— TASK —
In the entries below, find each line with the string "agent" and copy it.

########################################

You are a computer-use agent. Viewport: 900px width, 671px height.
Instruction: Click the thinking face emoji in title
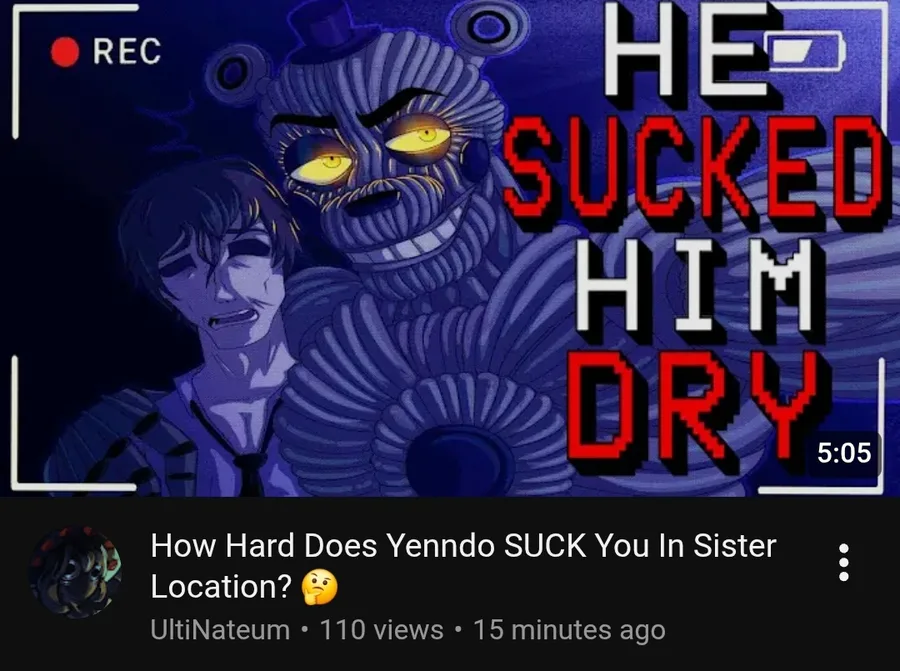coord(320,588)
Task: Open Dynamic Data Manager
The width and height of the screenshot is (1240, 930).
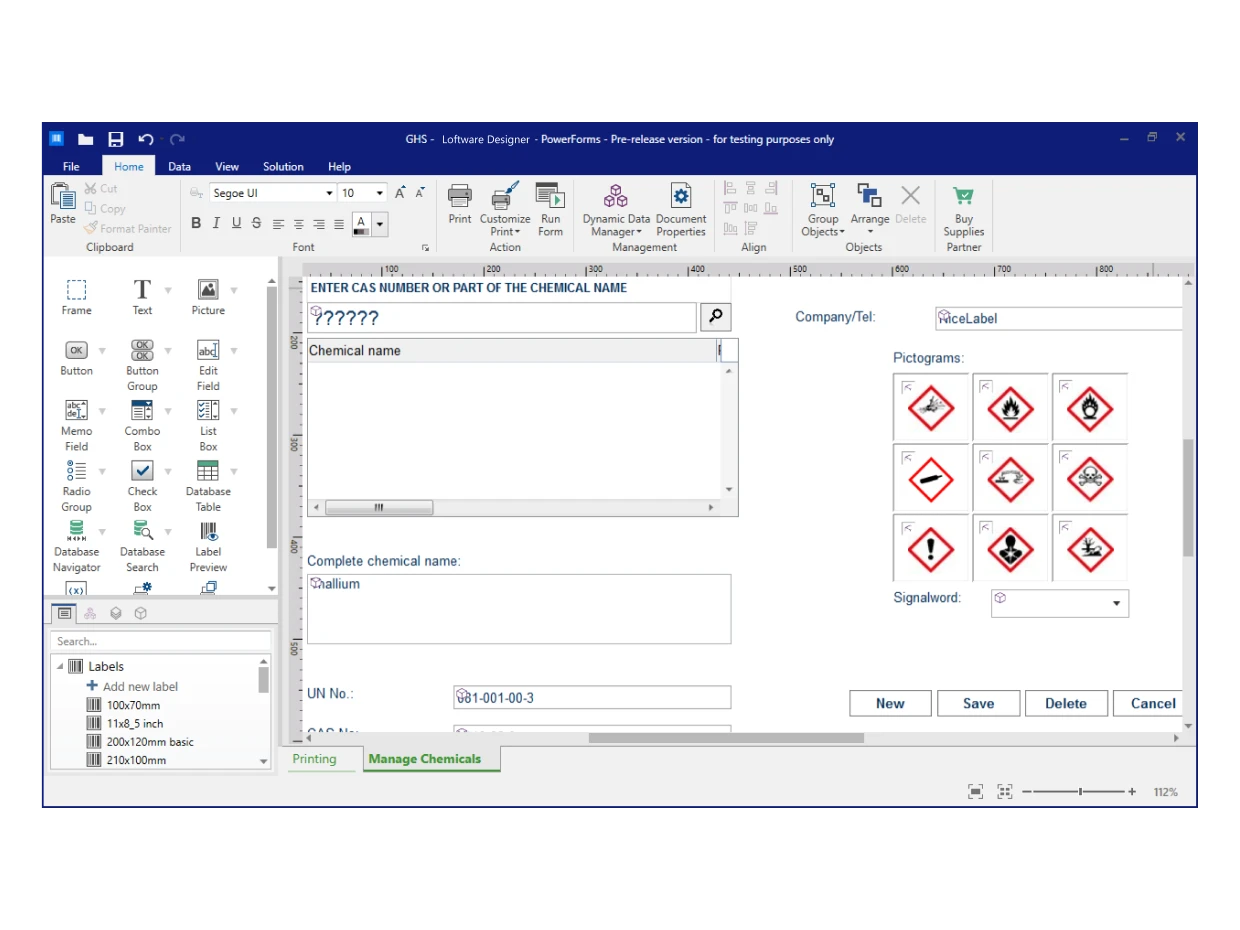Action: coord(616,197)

########################################

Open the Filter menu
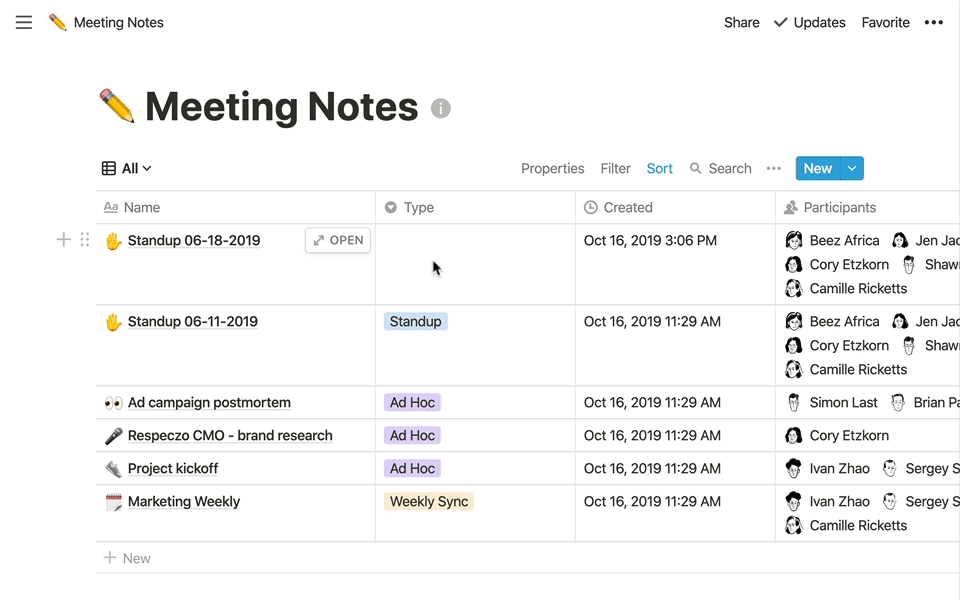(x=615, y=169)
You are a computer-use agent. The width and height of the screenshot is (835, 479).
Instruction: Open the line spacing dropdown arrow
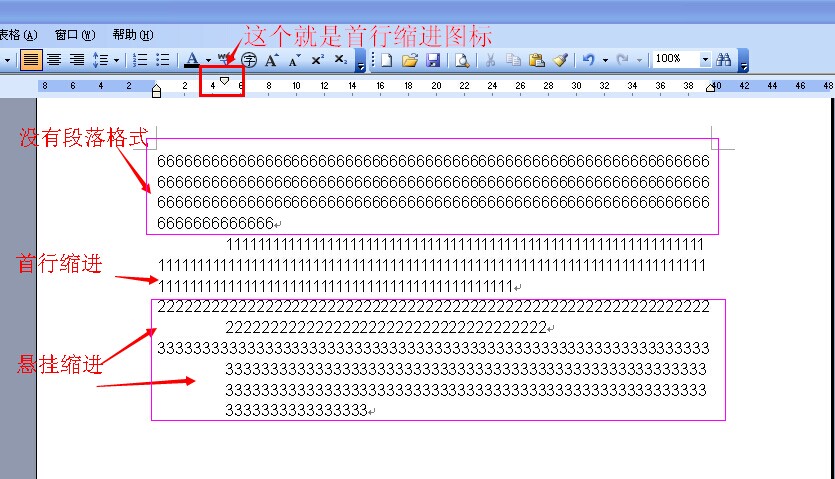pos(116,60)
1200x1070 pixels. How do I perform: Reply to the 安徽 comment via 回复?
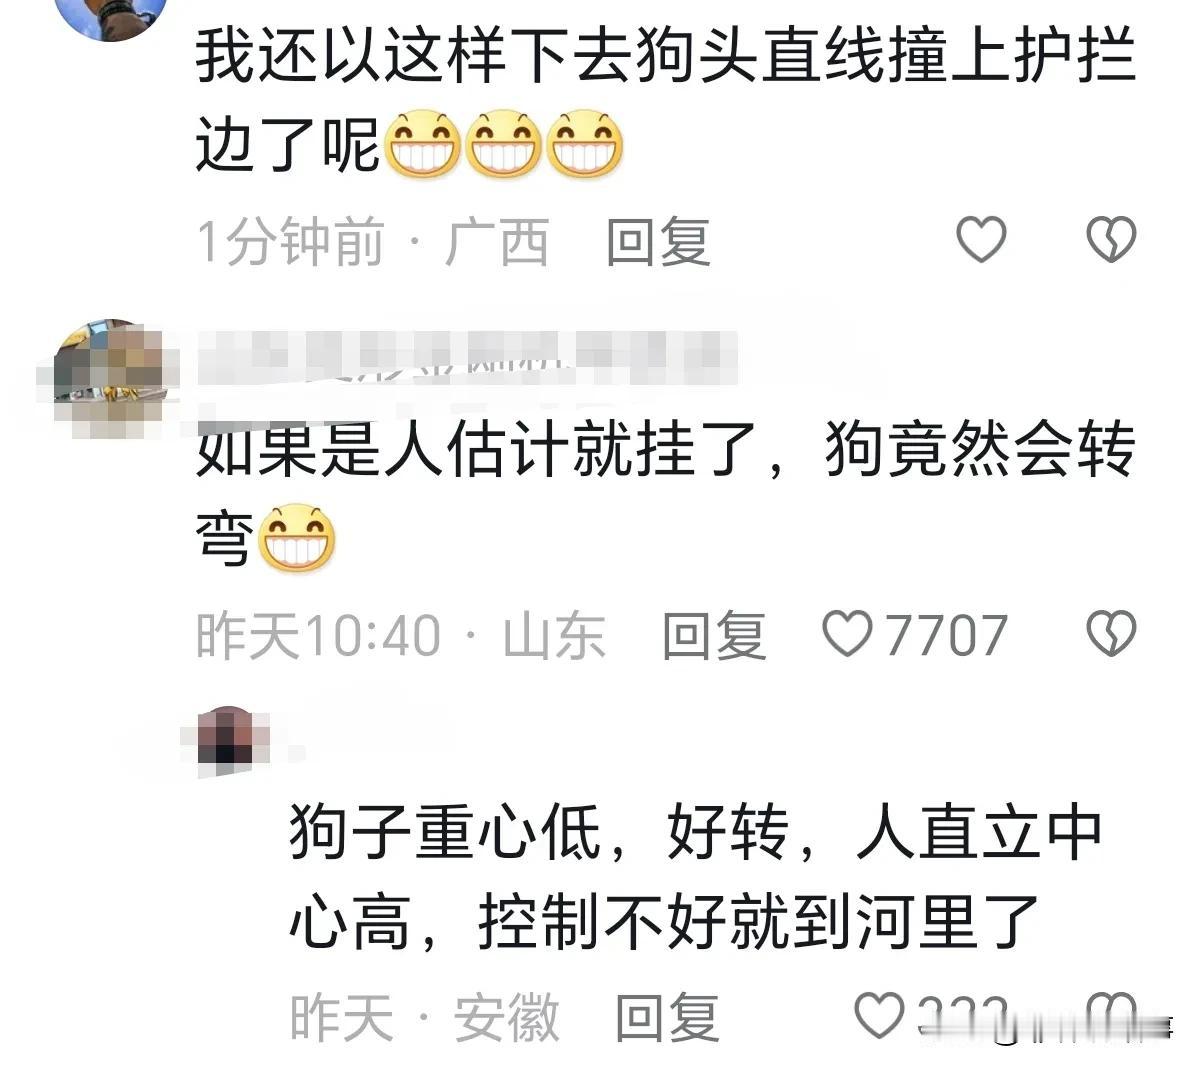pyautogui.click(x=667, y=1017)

########################################

— ANSWER FOR THIS EXERCISE —
You are a computer-use agent. Viewport: 900px width, 671px height.
You are a computer-use agent. The width and height of the screenshot is (835, 479).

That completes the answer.